Requirement
Retype every line of the listing below with no changes.

Source data
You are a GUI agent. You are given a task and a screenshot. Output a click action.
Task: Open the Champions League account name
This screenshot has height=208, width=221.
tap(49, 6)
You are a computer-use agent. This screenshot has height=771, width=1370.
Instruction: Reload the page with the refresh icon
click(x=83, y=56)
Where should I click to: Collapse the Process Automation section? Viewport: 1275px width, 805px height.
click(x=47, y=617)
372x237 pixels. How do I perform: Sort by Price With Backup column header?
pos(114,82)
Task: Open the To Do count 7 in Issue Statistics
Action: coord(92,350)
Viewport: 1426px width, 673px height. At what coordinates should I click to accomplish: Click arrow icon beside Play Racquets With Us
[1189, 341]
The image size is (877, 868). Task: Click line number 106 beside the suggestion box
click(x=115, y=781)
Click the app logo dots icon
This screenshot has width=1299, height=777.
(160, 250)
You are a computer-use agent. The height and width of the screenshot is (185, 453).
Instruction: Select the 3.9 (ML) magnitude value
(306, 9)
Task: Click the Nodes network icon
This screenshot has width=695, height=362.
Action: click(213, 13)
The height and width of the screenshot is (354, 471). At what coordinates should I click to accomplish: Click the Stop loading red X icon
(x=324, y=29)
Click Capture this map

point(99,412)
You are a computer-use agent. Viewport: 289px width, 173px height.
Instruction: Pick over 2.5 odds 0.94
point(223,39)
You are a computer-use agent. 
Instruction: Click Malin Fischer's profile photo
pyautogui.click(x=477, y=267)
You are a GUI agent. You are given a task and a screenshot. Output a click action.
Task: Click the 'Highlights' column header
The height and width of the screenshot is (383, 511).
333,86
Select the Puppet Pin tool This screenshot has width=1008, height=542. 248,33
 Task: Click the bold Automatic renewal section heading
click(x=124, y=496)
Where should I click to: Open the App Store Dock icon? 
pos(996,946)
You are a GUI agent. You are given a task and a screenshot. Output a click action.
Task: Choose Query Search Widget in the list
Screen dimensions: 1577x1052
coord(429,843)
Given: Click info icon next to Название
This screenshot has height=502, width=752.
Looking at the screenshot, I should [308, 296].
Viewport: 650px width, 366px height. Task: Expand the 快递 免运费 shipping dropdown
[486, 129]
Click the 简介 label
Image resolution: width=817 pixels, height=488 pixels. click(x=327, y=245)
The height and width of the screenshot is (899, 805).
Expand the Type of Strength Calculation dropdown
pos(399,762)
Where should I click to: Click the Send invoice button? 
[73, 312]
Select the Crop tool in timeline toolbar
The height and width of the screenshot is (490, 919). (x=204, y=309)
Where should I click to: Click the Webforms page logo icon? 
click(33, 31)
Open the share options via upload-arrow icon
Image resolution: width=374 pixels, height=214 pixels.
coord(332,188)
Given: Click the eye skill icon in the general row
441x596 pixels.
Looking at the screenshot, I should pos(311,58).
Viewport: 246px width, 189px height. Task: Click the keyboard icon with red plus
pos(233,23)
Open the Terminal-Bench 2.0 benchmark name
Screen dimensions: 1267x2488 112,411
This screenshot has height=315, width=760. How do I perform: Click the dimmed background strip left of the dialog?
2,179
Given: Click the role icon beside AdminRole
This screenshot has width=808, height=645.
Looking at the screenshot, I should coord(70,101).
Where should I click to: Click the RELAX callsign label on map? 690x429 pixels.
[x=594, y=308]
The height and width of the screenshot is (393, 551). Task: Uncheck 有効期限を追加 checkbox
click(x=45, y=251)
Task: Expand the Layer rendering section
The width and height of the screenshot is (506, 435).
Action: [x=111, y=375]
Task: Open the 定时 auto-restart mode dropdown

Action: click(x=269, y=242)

Expected output
You are a GUI agent. You are given a task and a screenshot. Output a click action.
Task: Open the Champions League account name
This screenshot has height=208, width=221.
tap(49, 6)
You are a computer-use agent. This screenshot has height=771, width=1370.
Instruction: Reload the page with the refresh icon
click(x=83, y=56)
Where should I click to: Collapse the Process Automation section? Viewport: 1275px width, 805px height.
click(x=47, y=617)
372x237 pixels. How do I perform: Sort by Price With Backup column header?
pos(114,82)
Task: Open the To Do count 7 in Issue Statistics
Action: coord(92,350)
Viewport: 1426px width, 673px height. At what coordinates should I click to accomplish: Click arrow icon beside Play Racquets With Us
[1189, 341]
The image size is (877, 868). Task: Click line number 106 beside the suggestion box
click(x=115, y=781)
Click the app logo dots icon
This screenshot has width=1299, height=777.
(160, 250)
You are a computer-use agent. The height and width of the screenshot is (185, 453).
Instruction: Select the 3.9 (ML) magnitude value
(306, 9)
Task: Click the Nodes network icon
This screenshot has width=695, height=362.
Action: click(213, 13)
The height and width of the screenshot is (354, 471). At what coordinates should I click to accomplish: Click the Stop loading red X icon
(x=324, y=29)
Click Capture this map

point(99,412)
You are a computer-use agent. Viewport: 289px width, 173px height.
Instruction: Pick over 2.5 odds 0.94
point(223,39)
You are a computer-use agent. 
Instruction: Click Malin Fischer's profile photo
pyautogui.click(x=477, y=267)
You are a GUI agent. You are given a task and a screenshot. Output a click action.
Task: Click the 'Highlights' column header
The height and width of the screenshot is (383, 511).
333,86
Select the Puppet Pin tool This screenshot has width=1008, height=542. 248,33
 Task: Click the bold Automatic renewal section heading
click(x=124, y=496)
Where should I click to: Open the App Store Dock icon? 
pos(996,946)
You are a GUI agent. You are given a task and a screenshot. Output a click action.
Task: Choose Query Search Widget in the list
Screen dimensions: 1577x1052
coord(429,843)
Given: Click info icon next to Название
This screenshot has height=502, width=752.
Looking at the screenshot, I should [308, 296].
Viewport: 650px width, 366px height. Task: Expand the 快递 免运费 shipping dropdown
[486, 129]
Click the 简介 label
Image resolution: width=817 pixels, height=488 pixels. click(x=327, y=245)
The height and width of the screenshot is (899, 805).
Expand the Type of Strength Calculation dropdown
pos(399,762)
Where should I click to: Click the Send invoice button? 
[73, 312]
Select the Crop tool in timeline toolbar
The height and width of the screenshot is (490, 919). (x=204, y=309)
Where should I click to: Click the Webforms page logo icon? 
click(33, 31)
Open the share options via upload-arrow icon
Image resolution: width=374 pixels, height=214 pixels.
coord(332,188)
Given: Click the eye skill icon in the general row
441x596 pixels.
Looking at the screenshot, I should pos(311,58).
Viewport: 246px width, 189px height. Task: Click the keyboard icon with red plus
pos(233,23)
Open the Terminal-Bench 2.0 benchmark name
Screen dimensions: 1267x2488 112,411
This screenshot has height=315, width=760. How do I perform: Click the dimmed background strip left of the dialog?
2,179
Given: Click the role icon beside AdminRole
This screenshot has width=808, height=645.
Looking at the screenshot, I should coord(70,101).
Where should I click to: Click the RELAX callsign label on map? 690x429 pixels.
[x=594, y=308]
The height and width of the screenshot is (393, 551). Task: Uncheck 有効期限を追加 checkbox
click(x=45, y=251)
Task: Expand the Layer rendering section
The width and height of the screenshot is (506, 435).
Action: [x=111, y=375]
Task: Open the 定时 auto-restart mode dropdown

Action: click(x=269, y=242)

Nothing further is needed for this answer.